◆ **Task statement**
Could you retype every record below exactly as it appears?

Stored data entries
* * * * *

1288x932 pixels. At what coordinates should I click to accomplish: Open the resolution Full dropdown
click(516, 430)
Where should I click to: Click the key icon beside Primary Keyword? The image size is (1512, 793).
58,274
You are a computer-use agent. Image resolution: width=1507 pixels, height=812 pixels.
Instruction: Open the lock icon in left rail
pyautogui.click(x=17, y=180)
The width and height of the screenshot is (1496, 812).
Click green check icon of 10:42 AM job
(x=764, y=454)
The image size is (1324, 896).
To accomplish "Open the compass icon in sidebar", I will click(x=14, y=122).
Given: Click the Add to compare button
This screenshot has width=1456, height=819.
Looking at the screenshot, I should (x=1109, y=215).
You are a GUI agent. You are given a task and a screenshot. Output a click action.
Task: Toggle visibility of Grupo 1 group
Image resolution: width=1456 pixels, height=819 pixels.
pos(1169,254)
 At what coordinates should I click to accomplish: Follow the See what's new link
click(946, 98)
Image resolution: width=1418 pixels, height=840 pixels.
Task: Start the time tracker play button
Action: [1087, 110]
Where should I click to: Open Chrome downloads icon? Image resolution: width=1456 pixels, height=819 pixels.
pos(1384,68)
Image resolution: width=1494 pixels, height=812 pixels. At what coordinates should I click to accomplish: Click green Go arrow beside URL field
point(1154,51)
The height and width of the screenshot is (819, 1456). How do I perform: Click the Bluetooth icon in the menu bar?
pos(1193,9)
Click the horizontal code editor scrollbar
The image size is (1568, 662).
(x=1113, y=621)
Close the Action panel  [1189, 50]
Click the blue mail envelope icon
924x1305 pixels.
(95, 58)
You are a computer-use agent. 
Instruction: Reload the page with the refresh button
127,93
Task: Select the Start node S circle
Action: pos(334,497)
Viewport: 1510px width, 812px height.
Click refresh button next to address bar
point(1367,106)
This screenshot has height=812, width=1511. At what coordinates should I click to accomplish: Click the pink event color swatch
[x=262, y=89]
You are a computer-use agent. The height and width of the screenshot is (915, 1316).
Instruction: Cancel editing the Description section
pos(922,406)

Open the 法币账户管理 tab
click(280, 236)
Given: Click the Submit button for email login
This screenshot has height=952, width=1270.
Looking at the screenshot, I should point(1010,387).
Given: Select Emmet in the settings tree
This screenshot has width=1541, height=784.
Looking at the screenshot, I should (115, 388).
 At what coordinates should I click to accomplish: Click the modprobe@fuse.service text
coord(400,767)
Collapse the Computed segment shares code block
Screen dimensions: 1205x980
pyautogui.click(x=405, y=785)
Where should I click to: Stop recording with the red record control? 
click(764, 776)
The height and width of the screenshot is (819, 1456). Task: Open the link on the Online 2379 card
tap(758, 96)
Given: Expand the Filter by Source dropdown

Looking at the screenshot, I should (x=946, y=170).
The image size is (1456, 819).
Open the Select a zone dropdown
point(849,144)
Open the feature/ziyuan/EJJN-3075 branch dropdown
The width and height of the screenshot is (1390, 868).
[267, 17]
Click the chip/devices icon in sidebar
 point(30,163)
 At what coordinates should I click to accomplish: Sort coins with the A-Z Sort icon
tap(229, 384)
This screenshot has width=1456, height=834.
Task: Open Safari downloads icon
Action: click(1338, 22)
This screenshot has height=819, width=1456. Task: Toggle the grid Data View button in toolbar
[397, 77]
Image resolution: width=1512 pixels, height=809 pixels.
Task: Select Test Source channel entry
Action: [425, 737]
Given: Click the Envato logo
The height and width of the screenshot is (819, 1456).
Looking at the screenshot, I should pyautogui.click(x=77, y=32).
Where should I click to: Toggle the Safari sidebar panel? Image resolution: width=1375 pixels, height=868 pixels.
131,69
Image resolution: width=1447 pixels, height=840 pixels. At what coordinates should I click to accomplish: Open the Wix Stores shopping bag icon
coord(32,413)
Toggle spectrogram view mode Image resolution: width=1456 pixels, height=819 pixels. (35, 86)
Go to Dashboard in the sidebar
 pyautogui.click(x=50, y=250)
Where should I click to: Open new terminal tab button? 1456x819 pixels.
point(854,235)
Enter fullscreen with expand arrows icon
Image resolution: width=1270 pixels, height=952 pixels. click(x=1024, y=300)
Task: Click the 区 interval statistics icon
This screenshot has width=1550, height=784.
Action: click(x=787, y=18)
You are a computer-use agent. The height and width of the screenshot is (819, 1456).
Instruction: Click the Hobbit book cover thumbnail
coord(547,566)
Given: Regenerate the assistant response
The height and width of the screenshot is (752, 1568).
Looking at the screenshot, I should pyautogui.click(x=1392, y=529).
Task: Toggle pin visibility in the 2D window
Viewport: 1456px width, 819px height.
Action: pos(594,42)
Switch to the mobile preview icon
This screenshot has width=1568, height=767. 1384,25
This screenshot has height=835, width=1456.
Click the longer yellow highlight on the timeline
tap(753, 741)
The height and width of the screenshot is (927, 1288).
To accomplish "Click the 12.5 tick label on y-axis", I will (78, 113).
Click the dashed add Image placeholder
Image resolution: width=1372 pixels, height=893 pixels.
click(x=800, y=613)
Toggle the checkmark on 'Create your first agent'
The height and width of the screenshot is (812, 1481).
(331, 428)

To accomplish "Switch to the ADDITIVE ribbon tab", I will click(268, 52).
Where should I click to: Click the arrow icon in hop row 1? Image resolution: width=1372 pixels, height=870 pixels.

* * * * *

◆ **Answer area**
1288x932 pixels. At what coordinates should I click to accomplish: Open the resolution Full dropdown
click(516, 430)
Where should I click to: Click the key icon beside Primary Keyword? The image size is (1512, 793).
58,274
You are a computer-use agent. Image resolution: width=1507 pixels, height=812 pixels.
Instruction: Open the lock icon in left rail
pyautogui.click(x=17, y=180)
The width and height of the screenshot is (1496, 812).
Click green check icon of 10:42 AM job
(x=764, y=454)
The image size is (1324, 896).
To accomplish "Open the compass icon in sidebar", I will click(x=14, y=122).
Given: Click the Add to compare button
This screenshot has width=1456, height=819.
Looking at the screenshot, I should (x=1109, y=215).
You are a GUI agent. You are given a task and a screenshot. Output a click action.
Task: Toggle visibility of Grupo 1 group
Image resolution: width=1456 pixels, height=819 pixels.
pos(1169,254)
 At what coordinates should I click to accomplish: Follow the See what's new link
click(946, 98)
Image resolution: width=1418 pixels, height=840 pixels.
Task: Start the time tracker play button
Action: [1087, 110]
Where should I click to: Open Chrome downloads icon? Image resolution: width=1456 pixels, height=819 pixels.
pos(1384,68)
Image resolution: width=1494 pixels, height=812 pixels. At what coordinates should I click to accomplish: Click green Go arrow beside URL field
point(1154,51)
The height and width of the screenshot is (819, 1456). How do I perform: Click the Bluetooth icon in the menu bar?
pos(1193,9)
Click the horizontal code editor scrollbar
The image size is (1568, 662).
(x=1113, y=621)
Close the Action panel  [1189, 50]
Click the blue mail envelope icon
924x1305 pixels.
(95, 58)
You are a computer-use agent. 
Instruction: Reload the page with the refresh button
127,93
Task: Select the Start node S circle
Action: pos(334,497)
Viewport: 1510px width, 812px height.
Click refresh button next to address bar
point(1367,106)
This screenshot has height=812, width=1511. At what coordinates should I click to accomplish: Click the pink event color swatch
[x=262, y=89]
You are a computer-use agent. The height and width of the screenshot is (915, 1316).
Instruction: Cancel editing the Description section
pos(922,406)

Open the 法币账户管理 tab
click(280, 236)
Given: Click the Submit button for email login
This screenshot has height=952, width=1270.
Looking at the screenshot, I should point(1010,387).
Given: Select Emmet in the settings tree
This screenshot has width=1541, height=784.
Looking at the screenshot, I should (115, 388).
 At what coordinates should I click to accomplish: Click the modprobe@fuse.service text
coord(400,767)
Collapse the Computed segment shares code block
Screen dimensions: 1205x980
pyautogui.click(x=405, y=785)
Where should I click to: Stop recording with the red record control? 
click(764, 776)
The height and width of the screenshot is (819, 1456). Task: Open the link on the Online 2379 card
tap(758, 96)
Given: Expand the Filter by Source dropdown

Looking at the screenshot, I should (x=946, y=170).
The image size is (1456, 819).
Open the Select a zone dropdown
point(849,144)
Open the feature/ziyuan/EJJN-3075 branch dropdown
The width and height of the screenshot is (1390, 868).
[267, 17]
Click the chip/devices icon in sidebar
 point(30,163)
 At what coordinates should I click to accomplish: Sort coins with the A-Z Sort icon
tap(229, 384)
This screenshot has width=1456, height=834.
Task: Open Safari downloads icon
Action: click(1338, 22)
This screenshot has height=819, width=1456. Task: Toggle the grid Data View button in toolbar
[397, 77]
Image resolution: width=1512 pixels, height=809 pixels.
Task: Select Test Source channel entry
Action: [425, 737]
Given: Click the Envato logo
The height and width of the screenshot is (819, 1456).
Looking at the screenshot, I should pyautogui.click(x=77, y=32).
Where should I click to: Toggle the Safari sidebar panel? Image resolution: width=1375 pixels, height=868 pixels.
131,69
Image resolution: width=1447 pixels, height=840 pixels. At what coordinates should I click to accomplish: Open the Wix Stores shopping bag icon
coord(32,413)
Toggle spectrogram view mode Image resolution: width=1456 pixels, height=819 pixels. (35, 86)
Go to Dashboard in the sidebar
 pyautogui.click(x=50, y=250)
Where should I click to: Open new terminal tab button? 1456x819 pixels.
point(854,235)
Enter fullscreen with expand arrows icon
Image resolution: width=1270 pixels, height=952 pixels. click(x=1024, y=300)
Task: Click the 区 interval statistics icon
This screenshot has width=1550, height=784.
Action: click(x=787, y=18)
You are a computer-use agent. The height and width of the screenshot is (819, 1456).
Instruction: Click the Hobbit book cover thumbnail
coord(547,566)
Given: Regenerate the assistant response
The height and width of the screenshot is (752, 1568).
Looking at the screenshot, I should pyautogui.click(x=1392, y=529).
Task: Toggle pin visibility in the 2D window
Viewport: 1456px width, 819px height.
Action: pos(594,42)
Switch to the mobile preview icon
This screenshot has width=1568, height=767. 1384,25
This screenshot has height=835, width=1456.
Click the longer yellow highlight on the timeline
tap(753, 741)
The height and width of the screenshot is (927, 1288).
To accomplish "Click the 12.5 tick label on y-axis", I will (78, 113).
Click the dashed add Image placeholder
Image resolution: width=1372 pixels, height=893 pixels.
click(x=800, y=613)
Toggle the checkmark on 'Create your first agent'
The height and width of the screenshot is (812, 1481).
(331, 428)

To accomplish "Switch to the ADDITIVE ribbon tab", I will click(268, 52).
Where should I click to: Click the arrow icon in hop row 1? Image resolution: width=1372 pixels, height=870 pixels.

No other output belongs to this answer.